I recently conducted an employee engagement training for a corporate group that included a survey prior to the start of the program. Amongst the top 3 areas identified as the lowest in terms of engagement for this group of employees was "communication" i.e how this was carried out in day to day corporate life.
As a facilitator and also a Community of Practice (CoP) facilitator, I am a strong believer in meaningful conversations at the workplace as a key differentiator for improved employee engagement, reduced conflict and enhanced organizational alignment and performance.
In an article in the June 2012 issue of the Harvard Business Review entitled “Leadership is a Conversation”, authors Groysberg and Slind discuss employee engagement in today’s “flatter, more networked organizations.”
The authors concluded that by talking with employees, rather than simply issuing orders, typical of command & control type of organisations, leaders can promote operational flexibility, employee engagement, and tight strategic alignment.
They identified four elements of organizational conversation that reflect the essential attributes of interpersonal conversation: intimacy, interactivity, inclusion, and intentionality.
Intimacy shifts the focus from a top-down distribution of information to a bottom-up exchange of ideas, advising leaders to “step down from their corporate perches and then step up to the challenge of communicating personally and transparently with their people". It's less about issuing and taking orders than about asking and answering questions.

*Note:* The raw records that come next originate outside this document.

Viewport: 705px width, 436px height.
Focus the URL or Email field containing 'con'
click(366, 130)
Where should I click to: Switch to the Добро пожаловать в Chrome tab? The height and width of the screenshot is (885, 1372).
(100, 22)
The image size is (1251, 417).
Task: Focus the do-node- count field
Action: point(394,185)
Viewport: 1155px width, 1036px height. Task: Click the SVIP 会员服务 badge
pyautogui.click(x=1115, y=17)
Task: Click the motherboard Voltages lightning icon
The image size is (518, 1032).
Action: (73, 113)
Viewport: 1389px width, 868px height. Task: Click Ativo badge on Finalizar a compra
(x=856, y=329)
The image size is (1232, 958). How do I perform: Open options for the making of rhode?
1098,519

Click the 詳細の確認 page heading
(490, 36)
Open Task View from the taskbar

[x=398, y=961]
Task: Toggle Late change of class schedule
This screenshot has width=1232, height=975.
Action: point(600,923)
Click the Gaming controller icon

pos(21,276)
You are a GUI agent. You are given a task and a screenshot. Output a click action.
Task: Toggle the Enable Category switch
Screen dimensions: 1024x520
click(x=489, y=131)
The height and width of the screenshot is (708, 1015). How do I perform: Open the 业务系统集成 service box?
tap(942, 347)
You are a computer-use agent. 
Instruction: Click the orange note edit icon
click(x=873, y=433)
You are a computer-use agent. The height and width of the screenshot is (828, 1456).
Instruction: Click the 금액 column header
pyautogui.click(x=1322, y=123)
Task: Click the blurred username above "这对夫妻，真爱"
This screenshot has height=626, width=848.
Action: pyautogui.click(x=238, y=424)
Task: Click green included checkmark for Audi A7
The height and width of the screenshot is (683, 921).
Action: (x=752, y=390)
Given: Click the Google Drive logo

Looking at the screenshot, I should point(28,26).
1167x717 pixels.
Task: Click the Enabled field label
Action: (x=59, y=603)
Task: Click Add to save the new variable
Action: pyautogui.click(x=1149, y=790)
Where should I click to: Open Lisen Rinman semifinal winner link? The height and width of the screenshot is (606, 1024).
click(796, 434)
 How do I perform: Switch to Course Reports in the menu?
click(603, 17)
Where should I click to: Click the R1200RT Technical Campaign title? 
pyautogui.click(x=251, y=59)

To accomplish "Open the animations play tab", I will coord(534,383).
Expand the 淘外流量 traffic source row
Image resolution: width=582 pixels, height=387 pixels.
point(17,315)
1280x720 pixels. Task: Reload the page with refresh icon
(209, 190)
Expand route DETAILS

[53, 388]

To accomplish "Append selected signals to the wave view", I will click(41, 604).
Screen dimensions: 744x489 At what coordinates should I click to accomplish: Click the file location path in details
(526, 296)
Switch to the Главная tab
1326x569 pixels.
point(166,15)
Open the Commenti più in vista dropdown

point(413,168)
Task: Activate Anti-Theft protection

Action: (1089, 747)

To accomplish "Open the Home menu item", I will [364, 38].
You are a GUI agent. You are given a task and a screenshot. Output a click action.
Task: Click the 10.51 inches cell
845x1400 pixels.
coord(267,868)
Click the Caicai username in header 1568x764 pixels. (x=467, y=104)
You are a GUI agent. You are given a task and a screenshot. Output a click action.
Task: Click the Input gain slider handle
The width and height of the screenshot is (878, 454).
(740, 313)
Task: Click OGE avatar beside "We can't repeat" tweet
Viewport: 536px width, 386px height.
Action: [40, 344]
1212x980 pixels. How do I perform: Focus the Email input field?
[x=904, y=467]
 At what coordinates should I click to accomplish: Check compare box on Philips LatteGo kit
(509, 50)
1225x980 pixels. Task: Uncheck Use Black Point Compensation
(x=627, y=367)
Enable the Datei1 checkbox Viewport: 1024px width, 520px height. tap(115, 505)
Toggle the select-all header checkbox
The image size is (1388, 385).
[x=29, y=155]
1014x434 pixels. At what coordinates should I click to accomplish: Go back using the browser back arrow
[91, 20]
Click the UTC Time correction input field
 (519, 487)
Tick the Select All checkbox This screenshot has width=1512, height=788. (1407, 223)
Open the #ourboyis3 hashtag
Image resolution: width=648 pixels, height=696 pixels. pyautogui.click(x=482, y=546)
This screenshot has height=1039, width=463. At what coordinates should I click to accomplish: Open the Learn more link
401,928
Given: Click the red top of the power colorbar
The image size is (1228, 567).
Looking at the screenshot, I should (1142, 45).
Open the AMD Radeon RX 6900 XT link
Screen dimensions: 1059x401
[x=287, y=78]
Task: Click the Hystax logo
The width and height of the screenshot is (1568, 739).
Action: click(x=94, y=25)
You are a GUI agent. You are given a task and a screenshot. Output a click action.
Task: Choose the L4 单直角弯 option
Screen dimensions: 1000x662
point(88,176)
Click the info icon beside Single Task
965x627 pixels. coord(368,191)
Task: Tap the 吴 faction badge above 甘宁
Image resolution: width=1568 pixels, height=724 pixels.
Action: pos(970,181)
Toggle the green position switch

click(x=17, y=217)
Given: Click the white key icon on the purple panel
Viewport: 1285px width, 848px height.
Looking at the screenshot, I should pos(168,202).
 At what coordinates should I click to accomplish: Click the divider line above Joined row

Interactivity entails moving away from simple monologue and embracing the vitality of true dialogue i.e. traditional one-way media--print and broadcast, in particular--giving way to social media and the idea of social thinking.
Inclusion challenges the employee to play a greater role in the communication process, turning them into full-fledged conversation partners, enabling them to provide their own ideas so that they can create content and act as brand ambassadors, thought leaders, and company storytellers.
Intentionality enables leaders and employees to derive strategically relevant action from the push and pull of discussion and debate so that the conversation reflects a “shared agenda that aligns with the company’s strategic objectives”. The leaders role is then to “generate consent rather than commanding assent” for a strategic objective. The belief is that this enables employees at the top; at the middle; and at the bottom to “gain a big-picture view of where their company stands” on any issue which has gone through this process.
The article is not only insightful but thought-provoking and I am hopeful, that finally, conversation(s), will become an accepted and wider-spread part of the corporate landscape.